Click-target data
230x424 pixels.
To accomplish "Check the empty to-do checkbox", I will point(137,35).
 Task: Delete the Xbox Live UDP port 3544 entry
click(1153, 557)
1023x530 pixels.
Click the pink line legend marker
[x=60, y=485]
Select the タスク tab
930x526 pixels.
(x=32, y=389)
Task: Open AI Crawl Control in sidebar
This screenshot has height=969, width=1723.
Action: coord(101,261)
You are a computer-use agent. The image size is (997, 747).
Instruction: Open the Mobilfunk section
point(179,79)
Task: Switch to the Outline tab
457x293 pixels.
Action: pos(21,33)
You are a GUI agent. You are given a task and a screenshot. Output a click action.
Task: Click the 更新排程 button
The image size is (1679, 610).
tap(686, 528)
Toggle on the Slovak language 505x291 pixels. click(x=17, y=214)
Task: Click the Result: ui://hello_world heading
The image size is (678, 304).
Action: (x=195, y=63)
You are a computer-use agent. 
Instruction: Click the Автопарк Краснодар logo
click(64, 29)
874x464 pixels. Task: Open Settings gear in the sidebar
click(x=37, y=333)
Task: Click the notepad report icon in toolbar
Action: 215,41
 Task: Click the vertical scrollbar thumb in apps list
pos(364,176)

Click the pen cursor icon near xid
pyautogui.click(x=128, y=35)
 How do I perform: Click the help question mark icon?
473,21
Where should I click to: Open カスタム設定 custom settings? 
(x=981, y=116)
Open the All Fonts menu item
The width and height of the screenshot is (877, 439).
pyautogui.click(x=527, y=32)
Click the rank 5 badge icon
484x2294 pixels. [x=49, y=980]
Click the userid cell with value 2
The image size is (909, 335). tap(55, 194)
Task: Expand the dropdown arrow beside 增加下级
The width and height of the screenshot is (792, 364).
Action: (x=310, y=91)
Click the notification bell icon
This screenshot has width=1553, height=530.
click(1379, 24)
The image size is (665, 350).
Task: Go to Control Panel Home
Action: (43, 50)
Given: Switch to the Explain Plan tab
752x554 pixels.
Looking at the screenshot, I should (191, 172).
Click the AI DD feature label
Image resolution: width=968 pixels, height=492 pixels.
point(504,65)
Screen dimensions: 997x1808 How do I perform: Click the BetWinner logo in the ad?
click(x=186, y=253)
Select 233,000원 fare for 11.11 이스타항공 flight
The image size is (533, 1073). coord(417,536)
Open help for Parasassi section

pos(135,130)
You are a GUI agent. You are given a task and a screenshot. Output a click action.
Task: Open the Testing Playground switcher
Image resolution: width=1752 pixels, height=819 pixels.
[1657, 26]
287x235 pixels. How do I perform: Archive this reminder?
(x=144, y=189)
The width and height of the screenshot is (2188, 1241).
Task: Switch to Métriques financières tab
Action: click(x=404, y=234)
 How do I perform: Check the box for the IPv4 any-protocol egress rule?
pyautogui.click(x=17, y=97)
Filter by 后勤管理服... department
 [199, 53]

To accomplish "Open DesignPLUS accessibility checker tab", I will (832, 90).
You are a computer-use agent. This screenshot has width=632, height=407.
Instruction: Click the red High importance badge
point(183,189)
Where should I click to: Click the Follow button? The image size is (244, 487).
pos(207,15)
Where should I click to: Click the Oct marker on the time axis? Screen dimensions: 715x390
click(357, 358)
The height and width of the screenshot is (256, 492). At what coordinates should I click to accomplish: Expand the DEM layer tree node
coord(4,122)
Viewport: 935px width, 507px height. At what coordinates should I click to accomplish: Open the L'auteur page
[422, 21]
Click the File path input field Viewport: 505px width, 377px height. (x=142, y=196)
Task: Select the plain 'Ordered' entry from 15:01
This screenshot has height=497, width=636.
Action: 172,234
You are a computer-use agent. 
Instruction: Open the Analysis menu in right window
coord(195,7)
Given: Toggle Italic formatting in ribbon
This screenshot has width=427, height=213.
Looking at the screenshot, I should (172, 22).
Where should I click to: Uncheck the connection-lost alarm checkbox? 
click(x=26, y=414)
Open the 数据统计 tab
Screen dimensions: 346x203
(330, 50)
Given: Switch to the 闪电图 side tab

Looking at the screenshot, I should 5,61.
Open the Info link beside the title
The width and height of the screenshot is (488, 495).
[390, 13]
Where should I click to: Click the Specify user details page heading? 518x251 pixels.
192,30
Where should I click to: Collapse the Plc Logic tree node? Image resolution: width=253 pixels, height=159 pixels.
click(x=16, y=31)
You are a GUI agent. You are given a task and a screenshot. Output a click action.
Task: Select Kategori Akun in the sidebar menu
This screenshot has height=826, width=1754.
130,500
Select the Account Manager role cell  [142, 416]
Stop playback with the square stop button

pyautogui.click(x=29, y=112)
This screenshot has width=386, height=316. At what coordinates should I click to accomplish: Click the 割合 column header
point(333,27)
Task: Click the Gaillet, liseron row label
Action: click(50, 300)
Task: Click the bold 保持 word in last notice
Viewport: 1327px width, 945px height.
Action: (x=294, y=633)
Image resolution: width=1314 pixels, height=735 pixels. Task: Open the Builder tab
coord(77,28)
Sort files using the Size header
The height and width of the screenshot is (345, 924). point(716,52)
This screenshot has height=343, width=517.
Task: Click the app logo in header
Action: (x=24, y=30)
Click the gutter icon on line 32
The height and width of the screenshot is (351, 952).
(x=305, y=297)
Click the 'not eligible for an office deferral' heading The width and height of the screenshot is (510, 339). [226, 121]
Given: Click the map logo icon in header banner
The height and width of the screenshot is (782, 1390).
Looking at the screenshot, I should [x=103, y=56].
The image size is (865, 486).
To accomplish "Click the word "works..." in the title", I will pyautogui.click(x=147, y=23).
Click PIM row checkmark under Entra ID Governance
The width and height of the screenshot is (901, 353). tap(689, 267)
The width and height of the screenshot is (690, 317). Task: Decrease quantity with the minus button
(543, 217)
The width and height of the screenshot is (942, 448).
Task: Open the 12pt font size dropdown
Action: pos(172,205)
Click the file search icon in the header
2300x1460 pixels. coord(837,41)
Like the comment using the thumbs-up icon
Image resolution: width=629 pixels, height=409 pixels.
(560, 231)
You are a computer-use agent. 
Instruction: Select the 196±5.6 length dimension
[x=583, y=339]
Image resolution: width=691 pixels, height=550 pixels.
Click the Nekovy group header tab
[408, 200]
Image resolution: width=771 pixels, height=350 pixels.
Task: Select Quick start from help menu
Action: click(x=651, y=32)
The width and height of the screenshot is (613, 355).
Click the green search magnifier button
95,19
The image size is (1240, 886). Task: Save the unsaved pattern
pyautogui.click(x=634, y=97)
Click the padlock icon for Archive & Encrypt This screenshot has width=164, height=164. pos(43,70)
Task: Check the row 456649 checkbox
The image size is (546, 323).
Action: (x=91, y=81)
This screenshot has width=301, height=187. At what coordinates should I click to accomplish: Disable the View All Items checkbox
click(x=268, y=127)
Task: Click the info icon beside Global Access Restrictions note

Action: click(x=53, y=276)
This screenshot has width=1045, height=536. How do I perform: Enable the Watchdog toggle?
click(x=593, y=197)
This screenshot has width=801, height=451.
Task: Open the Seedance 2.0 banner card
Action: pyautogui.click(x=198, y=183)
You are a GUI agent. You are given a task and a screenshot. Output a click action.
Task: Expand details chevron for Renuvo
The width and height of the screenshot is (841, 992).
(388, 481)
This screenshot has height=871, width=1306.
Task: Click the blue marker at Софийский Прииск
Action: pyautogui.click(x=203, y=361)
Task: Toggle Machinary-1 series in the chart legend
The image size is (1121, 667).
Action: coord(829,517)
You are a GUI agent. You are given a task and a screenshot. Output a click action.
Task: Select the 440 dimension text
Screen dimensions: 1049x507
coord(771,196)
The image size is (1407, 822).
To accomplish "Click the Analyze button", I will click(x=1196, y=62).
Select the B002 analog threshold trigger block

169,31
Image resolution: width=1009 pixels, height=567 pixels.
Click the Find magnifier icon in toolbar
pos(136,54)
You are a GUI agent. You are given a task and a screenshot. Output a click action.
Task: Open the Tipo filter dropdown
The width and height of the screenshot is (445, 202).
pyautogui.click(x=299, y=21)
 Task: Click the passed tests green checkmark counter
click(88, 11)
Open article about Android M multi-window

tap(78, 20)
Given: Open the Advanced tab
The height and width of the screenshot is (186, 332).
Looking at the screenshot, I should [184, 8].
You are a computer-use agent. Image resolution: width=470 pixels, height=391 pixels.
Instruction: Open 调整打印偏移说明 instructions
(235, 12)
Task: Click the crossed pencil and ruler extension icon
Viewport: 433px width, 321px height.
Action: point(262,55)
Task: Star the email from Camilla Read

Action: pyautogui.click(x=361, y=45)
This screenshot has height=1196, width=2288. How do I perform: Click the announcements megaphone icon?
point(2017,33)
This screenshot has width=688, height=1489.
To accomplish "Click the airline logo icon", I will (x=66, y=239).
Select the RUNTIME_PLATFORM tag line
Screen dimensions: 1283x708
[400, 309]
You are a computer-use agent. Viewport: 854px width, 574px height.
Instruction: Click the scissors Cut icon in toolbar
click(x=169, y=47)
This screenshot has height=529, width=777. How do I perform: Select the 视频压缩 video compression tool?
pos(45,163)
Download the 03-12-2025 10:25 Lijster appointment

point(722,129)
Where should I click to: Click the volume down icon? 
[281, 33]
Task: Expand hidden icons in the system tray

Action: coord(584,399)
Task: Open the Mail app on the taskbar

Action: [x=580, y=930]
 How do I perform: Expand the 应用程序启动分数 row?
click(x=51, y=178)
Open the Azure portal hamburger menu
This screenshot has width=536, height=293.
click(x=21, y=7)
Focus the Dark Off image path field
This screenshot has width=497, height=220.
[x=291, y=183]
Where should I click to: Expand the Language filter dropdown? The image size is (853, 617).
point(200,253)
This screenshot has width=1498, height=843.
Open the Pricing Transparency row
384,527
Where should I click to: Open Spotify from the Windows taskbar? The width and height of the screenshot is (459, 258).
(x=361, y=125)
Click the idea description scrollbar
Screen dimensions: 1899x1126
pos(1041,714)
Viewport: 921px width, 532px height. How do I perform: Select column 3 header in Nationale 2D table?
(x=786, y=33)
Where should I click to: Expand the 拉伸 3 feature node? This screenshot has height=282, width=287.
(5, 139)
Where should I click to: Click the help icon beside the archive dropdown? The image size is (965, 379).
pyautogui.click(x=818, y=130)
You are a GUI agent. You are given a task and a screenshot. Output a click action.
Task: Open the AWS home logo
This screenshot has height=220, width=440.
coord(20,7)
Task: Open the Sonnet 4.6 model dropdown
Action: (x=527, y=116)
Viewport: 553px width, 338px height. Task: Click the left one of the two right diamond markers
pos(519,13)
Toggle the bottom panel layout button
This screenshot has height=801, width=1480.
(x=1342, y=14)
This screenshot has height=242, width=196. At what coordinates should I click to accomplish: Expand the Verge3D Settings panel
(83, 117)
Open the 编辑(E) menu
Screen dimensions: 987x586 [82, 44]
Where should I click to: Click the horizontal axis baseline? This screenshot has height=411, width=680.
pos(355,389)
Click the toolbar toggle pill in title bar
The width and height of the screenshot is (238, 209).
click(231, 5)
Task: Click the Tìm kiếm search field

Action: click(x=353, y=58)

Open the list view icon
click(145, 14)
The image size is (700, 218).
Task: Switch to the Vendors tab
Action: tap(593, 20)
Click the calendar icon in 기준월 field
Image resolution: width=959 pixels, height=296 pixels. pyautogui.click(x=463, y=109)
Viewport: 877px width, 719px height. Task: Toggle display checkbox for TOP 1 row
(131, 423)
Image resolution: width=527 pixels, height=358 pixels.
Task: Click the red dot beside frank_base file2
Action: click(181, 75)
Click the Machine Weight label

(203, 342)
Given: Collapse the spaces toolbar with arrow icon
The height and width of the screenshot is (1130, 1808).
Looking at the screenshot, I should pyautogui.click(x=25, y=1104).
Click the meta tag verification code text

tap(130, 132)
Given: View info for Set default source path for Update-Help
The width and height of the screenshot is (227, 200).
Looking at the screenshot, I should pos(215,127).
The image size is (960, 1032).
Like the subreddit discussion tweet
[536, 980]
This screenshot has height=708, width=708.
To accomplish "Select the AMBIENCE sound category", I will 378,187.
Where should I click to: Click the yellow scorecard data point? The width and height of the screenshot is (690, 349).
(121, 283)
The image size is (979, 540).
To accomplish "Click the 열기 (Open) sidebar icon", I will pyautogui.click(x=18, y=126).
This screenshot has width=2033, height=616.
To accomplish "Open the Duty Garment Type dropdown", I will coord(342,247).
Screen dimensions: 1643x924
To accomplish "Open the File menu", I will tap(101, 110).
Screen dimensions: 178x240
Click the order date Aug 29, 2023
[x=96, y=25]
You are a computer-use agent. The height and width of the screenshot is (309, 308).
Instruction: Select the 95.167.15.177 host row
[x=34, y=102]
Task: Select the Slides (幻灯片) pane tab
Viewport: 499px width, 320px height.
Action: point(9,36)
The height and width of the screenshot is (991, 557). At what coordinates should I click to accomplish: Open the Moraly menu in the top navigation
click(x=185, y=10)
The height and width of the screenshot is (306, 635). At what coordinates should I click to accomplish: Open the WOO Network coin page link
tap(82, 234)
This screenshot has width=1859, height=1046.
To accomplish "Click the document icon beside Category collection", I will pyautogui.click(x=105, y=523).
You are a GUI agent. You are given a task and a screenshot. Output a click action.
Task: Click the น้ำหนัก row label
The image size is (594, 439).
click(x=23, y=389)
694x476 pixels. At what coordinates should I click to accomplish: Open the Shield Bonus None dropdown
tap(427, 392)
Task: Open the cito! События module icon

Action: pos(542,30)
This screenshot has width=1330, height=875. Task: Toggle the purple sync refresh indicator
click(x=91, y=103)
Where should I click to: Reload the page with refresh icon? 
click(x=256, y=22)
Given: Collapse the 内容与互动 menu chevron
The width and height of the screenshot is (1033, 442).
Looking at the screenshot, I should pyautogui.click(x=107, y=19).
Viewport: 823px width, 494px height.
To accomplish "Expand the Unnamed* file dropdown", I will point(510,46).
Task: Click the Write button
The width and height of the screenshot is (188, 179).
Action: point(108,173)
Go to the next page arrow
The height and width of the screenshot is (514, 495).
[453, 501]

- **Exercise description**: Rewrite the listing from its first line through the line containing "(x=32, y=389)", inclusive, with "pink" changed to "orange" and nothing else altered.

- **Task response**:
230x424 pixels.
To accomplish "Check the empty to-do checkbox", I will point(137,35).
 Task: Delete the Xbox Live UDP port 3544 entry
click(1153, 557)
1023x530 pixels.
Click the orange line legend marker
[x=60, y=485]
Select the タスク tab
930x526 pixels.
(x=32, y=389)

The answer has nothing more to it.